After posting a little snippet of my first blog on my story, one of my close friends asked me if I was writing a retirement blog. After explaining that I would never give up on something so essential to my character, I posted a picture on Instagram on my Top Songs on Spotify. 20,000 plays, 100,000 plays, and the crowning jewel of my discography, “Vagabond” at 2 Million Plays. I still can’t believe it.
However, after the wave of tiny heart emojis left on my story swelled my ego, I sat wondering what those numbers really meant to me. Do those streams mean success? Is ticking off the million stream checkbox the only thing I got into music for in the first place? I suddenly became very uncomfortable with feeling so proud of myself for those numbers. I created every single one of these songs because I wanted to tell a story and etch out a little corner of hip-hop history for myself and my people; so that I and my family can say, “Yeah, we did that”. Since when did this stupidly large number substitute for that goal?

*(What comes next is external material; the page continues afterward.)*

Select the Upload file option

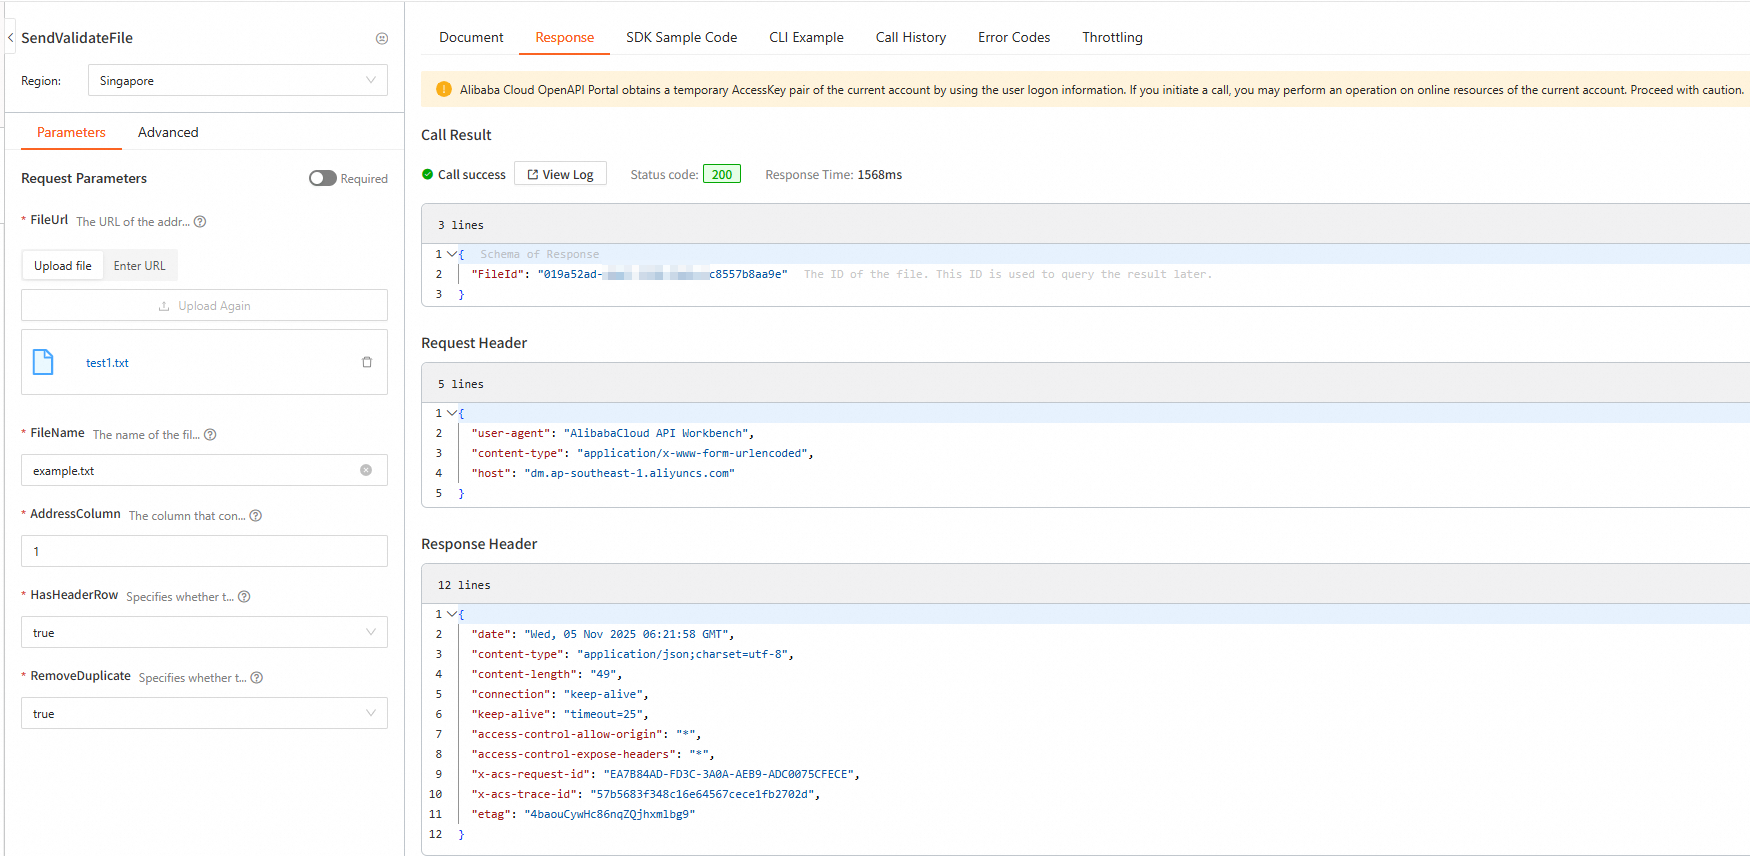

I get into these periods where I begin to doubt myself deeply, and it starts with thoughts like these. Something that is undoubtedly an impressive milestone for anybody can throw me into a whirlpool of mental self-sabotage. I began to regret much of what I’ve done and who I’ve become on that path. I got streams but delayed my degree by years; I stepped back from that commitment to follow through on another one that I failed; now I’m just picking up the pieces of whatever is left.
I began to curse the path I put myself on, that I could ever be so stupid as to think this could ever fulfill my spirit or make all my wrongs right. Every show that I played, every song that I made, everything was just a distraction from a more stable, secure path. I thought about my parents’ sacrifice in coming to a foreign land, barely knowing the language and not having any real direction, and how I squashed that by wasting everything that had been provided for me to chase a dream. Is that the best I could do when they did so much?
I get overwhelmed with this thought process. It completely consumes me.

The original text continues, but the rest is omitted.